On December 9, the Danish eSports company Astralis Group is looking to go public, making this the first time an initial public offer has ever been proposed by an eSports team.
The Astralis Group, which owns the League of Legends team Origen, FIFA’s Future FC, and Counter-Strike: Astralis’s Global Offensive, revealed plans to take over the public company a few months after its division from RFRSH Entertainment. The move marks the first time an organisation has gone public with an intimate involvement in managing and owning sports teams.
Astralis is currently the world’s top-ranking Counter-Strike team and earlier this year won its third consecutive CSGO major, while Origen is a permanent LEC franchise.
The company plans to raise between $18 million and $22 million with the offer, according to the IPO prospectus of the Astralis Group. With the brand already partnered with Audi and Logitech’s likes, the IPO should attract serious investor interest. The company’s listing will take place on or before December 9 on the First North Growth Market stock exchange of Nasdaq.
In September, the Astralis Group was split from RFRSH Entertainment in the middle of a conflict of interest over the inclusion of Astralis in RFRSH-run BLAST Pro Series tournaments. The two entities eventually split up with Astralis Group taking over the team operations of the company while RFRSH Entertainment continued as the organiser of the tournament.
Typically, organisations relied on outside funding from venture capital firms to establish their brands until the announcement of the Astralis Group. That route has also been followed by the Astralis Corporation, but it will now enter untested territory.
There was only one like Astralis Group test case. Super League Gaming, a gaming-centered event planning company, was released in February with an IPO of $25 million. Although the IPO was flooded with hype, in fact it was a disaster.
The value plunged after release after opening at $11 a share. As of November 29, 2019, it now sits at $2.47 per share.
Nevertheless, the Astralis Group is very distinct from SLG. The firm is led by veterans of the industry and its products are teams, not services. They start on a much firmer ground in that respect.

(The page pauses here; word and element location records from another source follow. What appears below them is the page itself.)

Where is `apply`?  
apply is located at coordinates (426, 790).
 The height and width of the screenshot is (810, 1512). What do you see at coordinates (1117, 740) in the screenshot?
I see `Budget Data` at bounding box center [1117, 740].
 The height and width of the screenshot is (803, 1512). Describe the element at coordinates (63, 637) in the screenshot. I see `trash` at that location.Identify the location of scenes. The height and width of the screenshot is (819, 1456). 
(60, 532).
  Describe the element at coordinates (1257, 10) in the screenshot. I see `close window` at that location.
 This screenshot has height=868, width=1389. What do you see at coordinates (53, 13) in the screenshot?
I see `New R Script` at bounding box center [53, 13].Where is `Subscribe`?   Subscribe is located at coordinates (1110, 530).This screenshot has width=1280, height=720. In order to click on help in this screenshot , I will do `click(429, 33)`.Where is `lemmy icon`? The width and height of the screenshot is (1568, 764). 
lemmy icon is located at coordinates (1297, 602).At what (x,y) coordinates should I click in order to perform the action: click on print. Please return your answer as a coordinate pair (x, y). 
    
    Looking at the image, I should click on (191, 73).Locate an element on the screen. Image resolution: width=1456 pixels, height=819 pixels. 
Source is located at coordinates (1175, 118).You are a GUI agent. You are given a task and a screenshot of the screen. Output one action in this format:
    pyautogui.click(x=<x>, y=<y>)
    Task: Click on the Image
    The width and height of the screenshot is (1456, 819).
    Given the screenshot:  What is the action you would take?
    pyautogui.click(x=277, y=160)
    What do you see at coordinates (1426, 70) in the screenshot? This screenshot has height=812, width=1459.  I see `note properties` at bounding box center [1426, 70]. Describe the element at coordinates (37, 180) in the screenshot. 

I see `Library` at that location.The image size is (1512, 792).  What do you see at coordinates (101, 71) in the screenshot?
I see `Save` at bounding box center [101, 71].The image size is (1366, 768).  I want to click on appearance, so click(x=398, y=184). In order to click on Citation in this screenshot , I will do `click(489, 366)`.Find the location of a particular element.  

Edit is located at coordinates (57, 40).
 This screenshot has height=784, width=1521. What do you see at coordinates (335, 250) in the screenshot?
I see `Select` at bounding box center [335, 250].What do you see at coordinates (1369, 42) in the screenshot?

The location of AG in Denmark is another bonus for the IPO, as the country accepted sports unusually. For example, after winning the BLAST Pro Series in Copenhagen, Denmark’s Prime Minister Lars Løkke Rasmussen visited the Astralis facilities in person to congratulate the team. The players themselves enjoy celebrity status in their home country and often appear after big wins in newspapers and on Danish TV.
For now, the Astralis Group is watching the rest of the world’s sports. If the IPO is successful, it could lead to a similar plunge in a number of organisations.